Second, I honestly don’t see how the concept of “statistical adequacy” is any less subjective than a subjective posterior distribution. It seems that what is “adequate” for you might be completely inadequate for me, and vice versa. I know that you want to define it in terms of “correct error probabilities”, but how could you ever possibly assess that based on a single observed sample? For example, in the US population growth example from a few weeks ago, I honestly find the first model to be completely adequate for the extent of inferences that I believe to be warranted from those data. If I wanted to estimate the population *within the observed range of the data* (which would be a reasonable use of a descriptive regression model), then I’d be perfectly happy to use a model based on Aris’ grandmother’s shoes as a proxy for time. However, if I wanted to predict population growth well beyond the range of the observed data, then I frankly wouldn’t have much more faith in your assumed Markov AR model than I would in the first model. This requires a level of inductive reasoning that I can’t see either Fisher, Neyman, or Popper supporting.
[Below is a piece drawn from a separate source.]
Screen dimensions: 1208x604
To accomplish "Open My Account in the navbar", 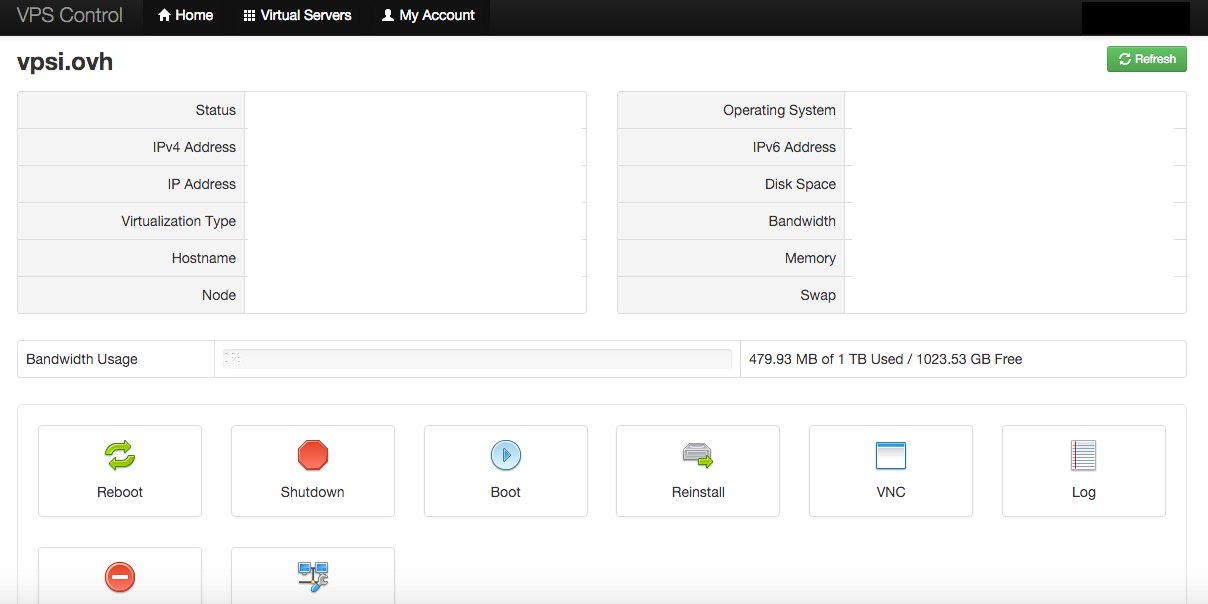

Mark: Severity is importantly different from Poole’s idea, though I don’t make much of the differences in EGEK. What you say of confidence intervals isn’t so, at least as I construe them. I think I’ve discussed objectivity/subjectivity a lot on this blog, please do a search. If you insist that “what is “adequate” for you might be completely inadequate for me” then, what can I say?
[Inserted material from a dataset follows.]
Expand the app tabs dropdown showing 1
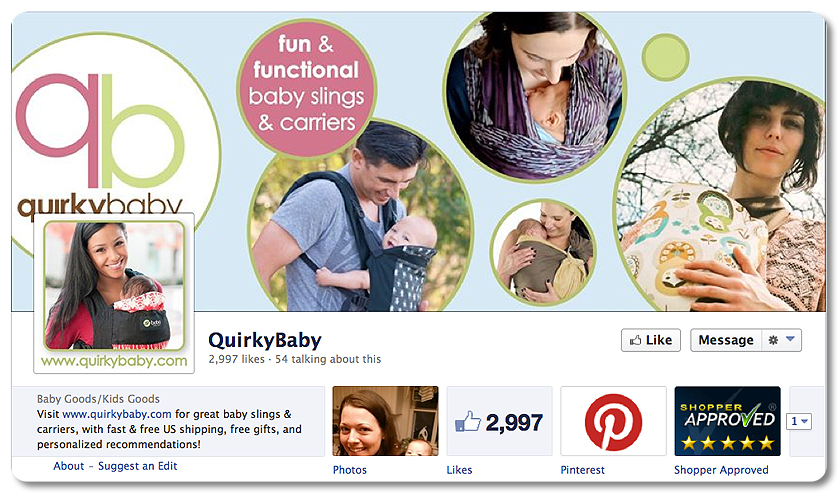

Deborah, I apologize for raising the whole subjectivity/objectivity thing, I’m happy to let that drop. But confidence intervals? Based on fundamental frequentist theory, the point estimate is nothing more than a single random draw from an underlying distribution of unknown variability. In fact, in about 1 of every 3 95% CIs, one of the bounds will be closer to the true value than is the point estimate. Thus, one should really only be more confident in values close to the point estimate to the same extent that one would be confident in obtaining a value greater than 2 on a single roll of a die. But it seems to me that taking severity at face value seems to miss this point.
Mark: I don’t understand your point about confidence intervals at all, sorry. On the particular example in this guest post, as it was by Spanos and based on his analysis, I let him respond if he wishes. I’m not familiar with the Barnard-Copas example; Barnard generally seems too focussed on point estimates for my inclinations.